**Page text:**
=====

Halloween Safety Tips for Your Pets

By Stephanie Meyer, DVM, CVA, Pilchuck Veterinary Hospital

Halloween is one of our favorite holidays, but to your pet it can be the spookiest night of the year. Please follow these tips to keep your pet safe this Halloween.

No Tricks-or-Treats: Halloween candy is not for our furry friends. Chocolate contains caffeine and theobromine, which dogs and cats are very sensitive to. In general, dark or baking chocolate contains higher concentrations of these pet-dangerous ingredients. Chocolate ingestion can lead to various medical complications and can even be fatal to dogs and cats. If your pet ingests something toxic, please call your veterinarian or the ASPCA Animal Poison Control at 1-888-426-4435 immediately.

Halloween Pumpkins and Corn: Although pumpkins and decorative corn are relatively non-toxic to our pets, they can cause stomach upset and even intestinal blockages if ingested. Keep these festive decorations away from your pets to avoid a trip to the animal emergency hospital for potential foreign body surgery.

=====

**Problems to work on:**
#1 Can you transcribe from the Halloween pet safety tips everything from "No Tricks-or-Treats: Halloween" down to "at 1-888-426-4435 immediately."?
#2 Which things does the Halloween pet safety tips text warn can harm pets if they eat them?
#3 Answer these from the Halloween pet safety tips:
(a) What phone number is given for the ASPCA Animal Poison Control?
(b) Which two chocolate ingredients are dogs and cats very sensitive to?
(c) What veterinary hospital is the author with?
The lines after this have no connection to the Halloween pet safety tips.

**Dataset excerpt:**
=====

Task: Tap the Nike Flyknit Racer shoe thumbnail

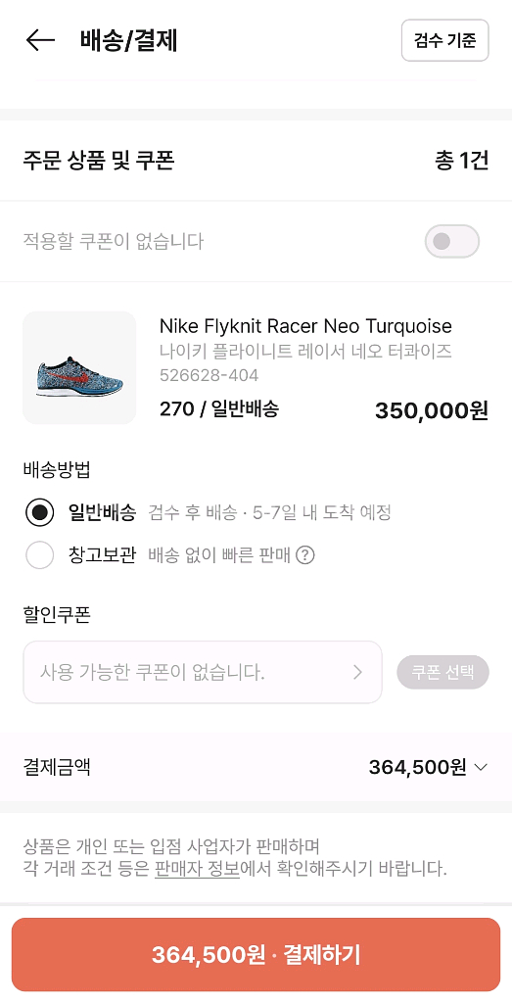Action: tap(80, 368)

=====

**Solution list:**
#1
No Tricks-or-Treats: Halloween candy is not for our furry friends. Chocolate contains caffeine and theobromine, which dogs and cats are very sensitive to. In general, dark or baking chocolate contains higher concentrations of these pet-dangerous ingredients. Chocolate ingestion can lead to various medical complications and can even be fatal to dogs and cats. If your pet ingests something toxic, please call your veterinarian or the ASPCA Animal Poison Control at 1-888-426-4435 immediately.

#2 Halloween candy, chocolate, pumpkins, decorative corn

#3
(a) 1-888-426-4435
(b) Caffeine and theobromine
(c) Pilchuck Veterinary Hospital